● **Extracted entries**:
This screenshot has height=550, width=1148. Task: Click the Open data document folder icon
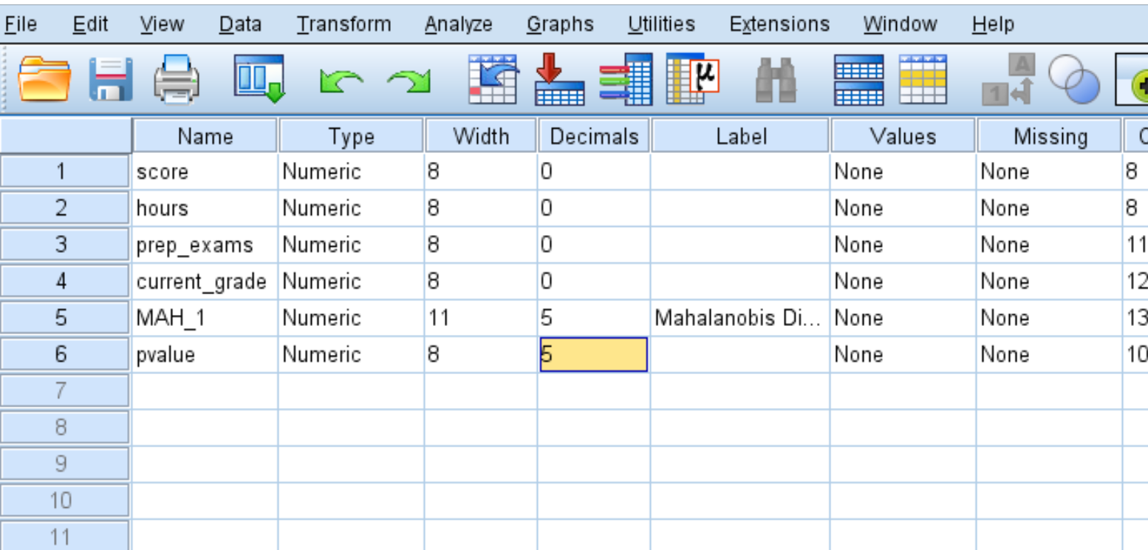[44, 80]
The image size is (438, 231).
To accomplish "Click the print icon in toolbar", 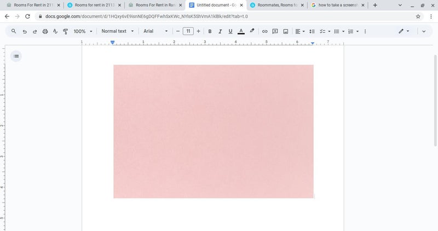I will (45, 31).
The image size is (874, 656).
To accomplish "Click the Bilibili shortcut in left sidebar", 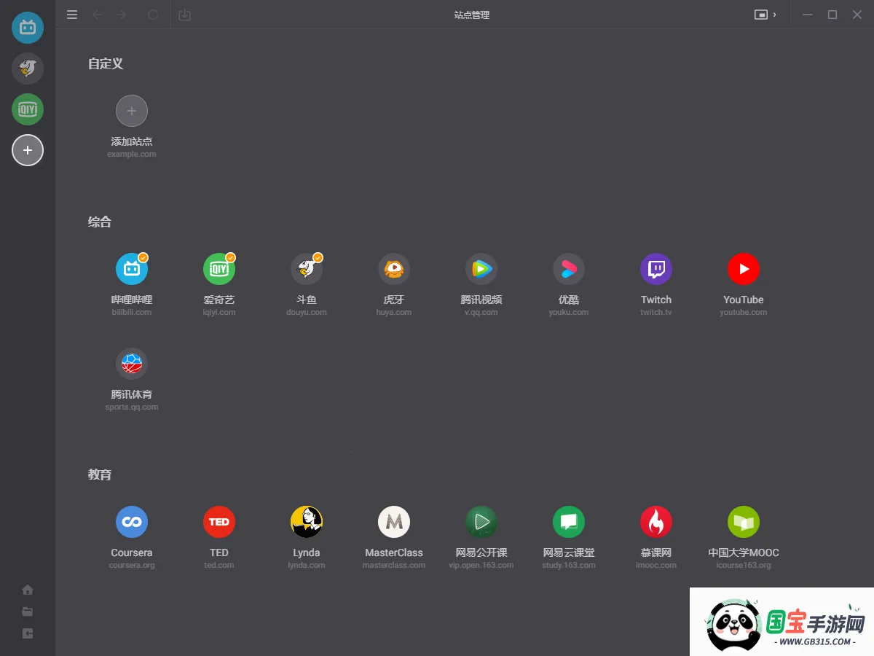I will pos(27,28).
* * *
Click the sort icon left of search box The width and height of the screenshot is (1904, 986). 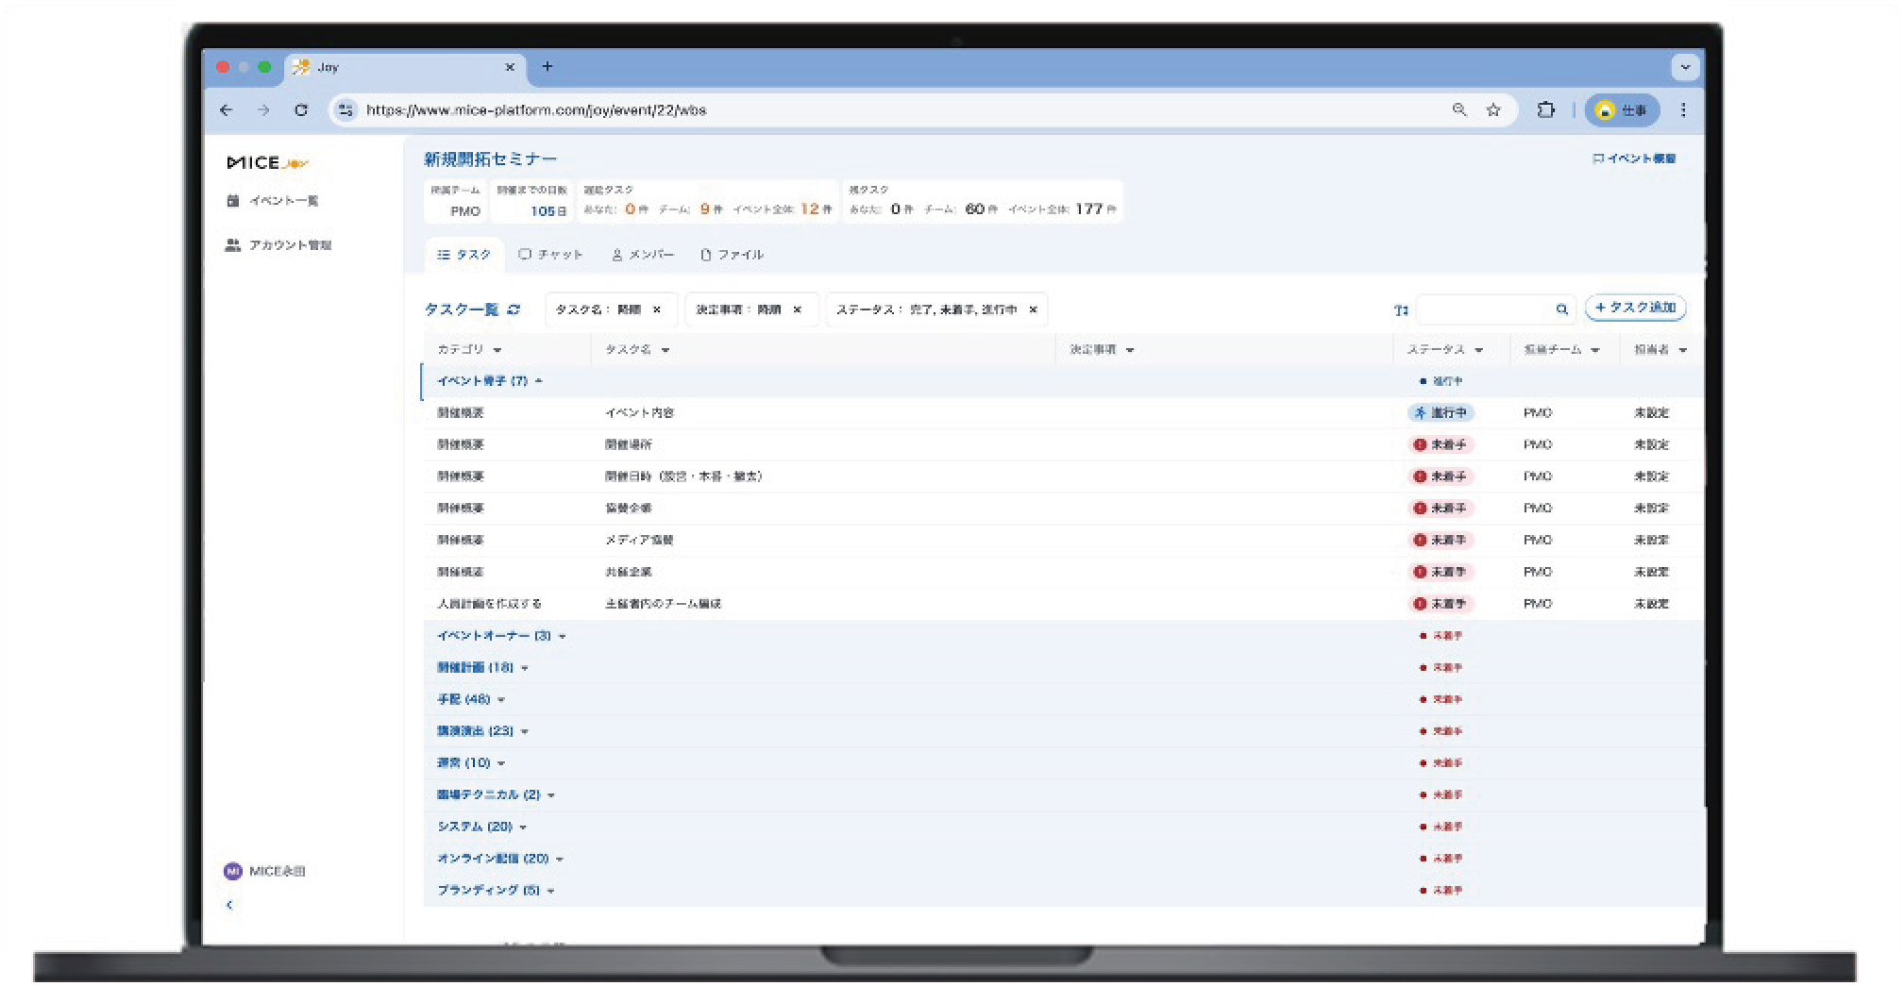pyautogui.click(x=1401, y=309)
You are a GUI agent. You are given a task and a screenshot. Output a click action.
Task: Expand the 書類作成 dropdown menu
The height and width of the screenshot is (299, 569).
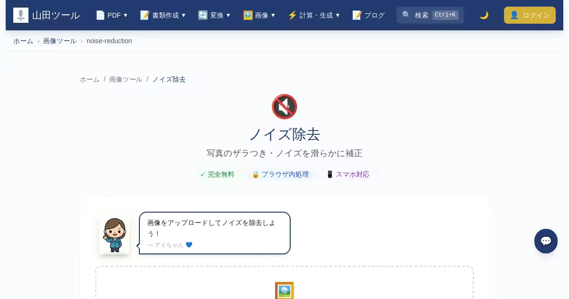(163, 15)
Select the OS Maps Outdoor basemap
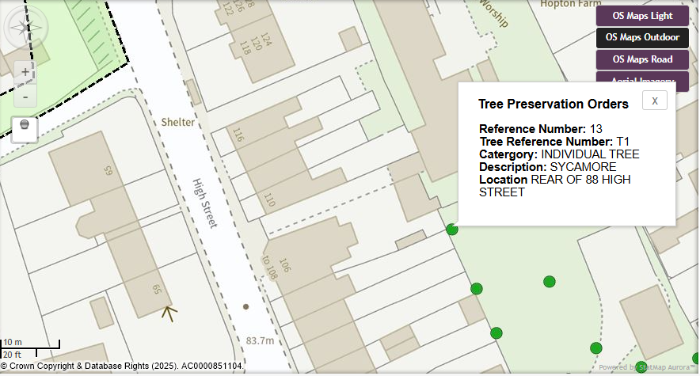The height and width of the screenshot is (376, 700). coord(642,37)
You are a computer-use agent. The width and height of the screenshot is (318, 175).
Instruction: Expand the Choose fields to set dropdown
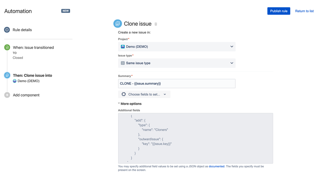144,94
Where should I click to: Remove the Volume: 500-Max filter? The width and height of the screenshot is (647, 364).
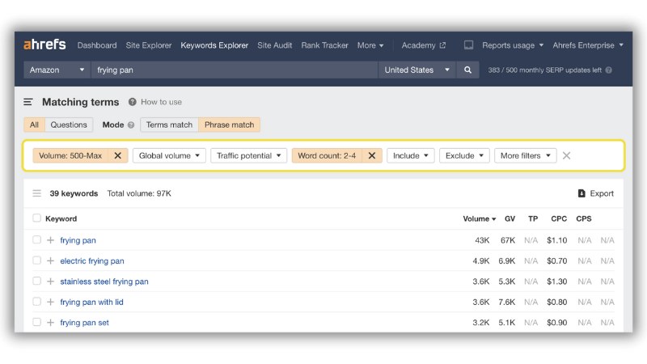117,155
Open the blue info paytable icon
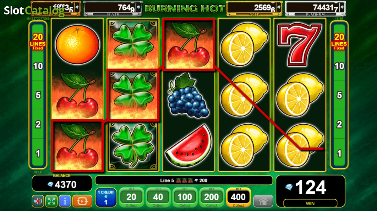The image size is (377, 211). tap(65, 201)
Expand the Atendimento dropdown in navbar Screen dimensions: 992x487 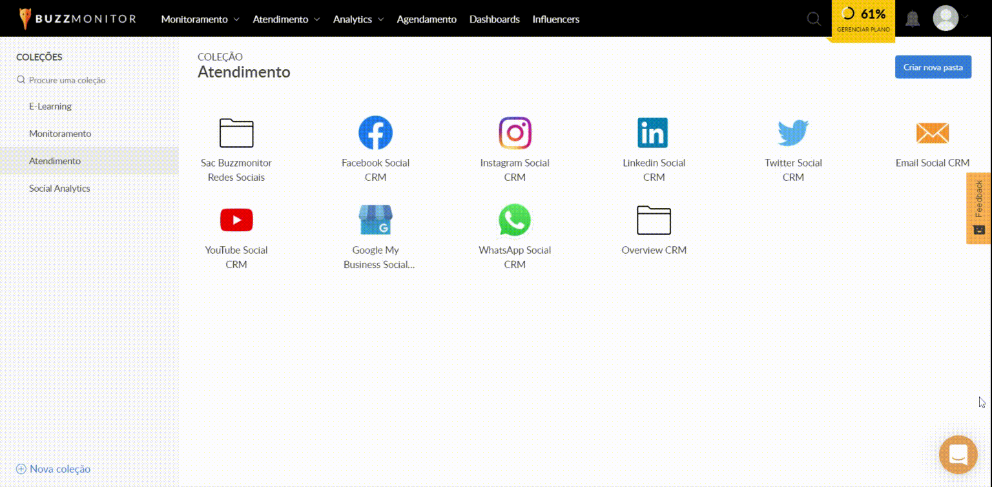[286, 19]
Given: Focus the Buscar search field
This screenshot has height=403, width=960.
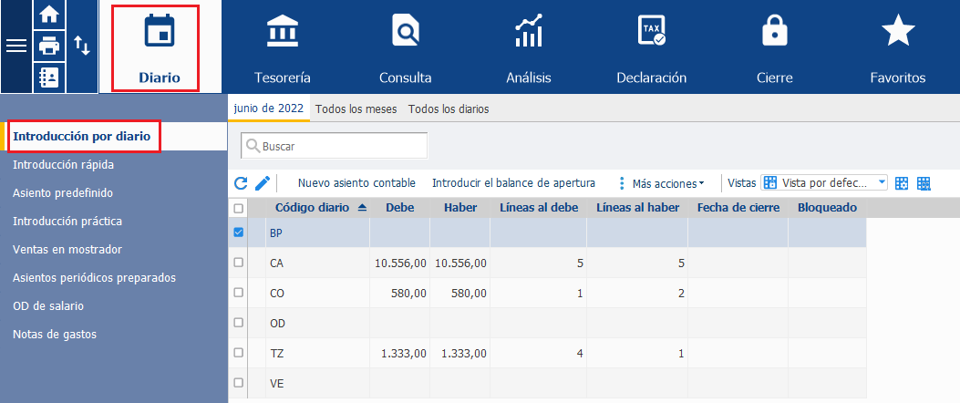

● **Work to complete**: All lines above that include the word "agent" should be located and copied.

● **Exercise answer**:
You are a GUI agent. You are given a task and a screenshot. Output a click action.
You are a computer-use agent. The width and height of the screenshot is (318, 175).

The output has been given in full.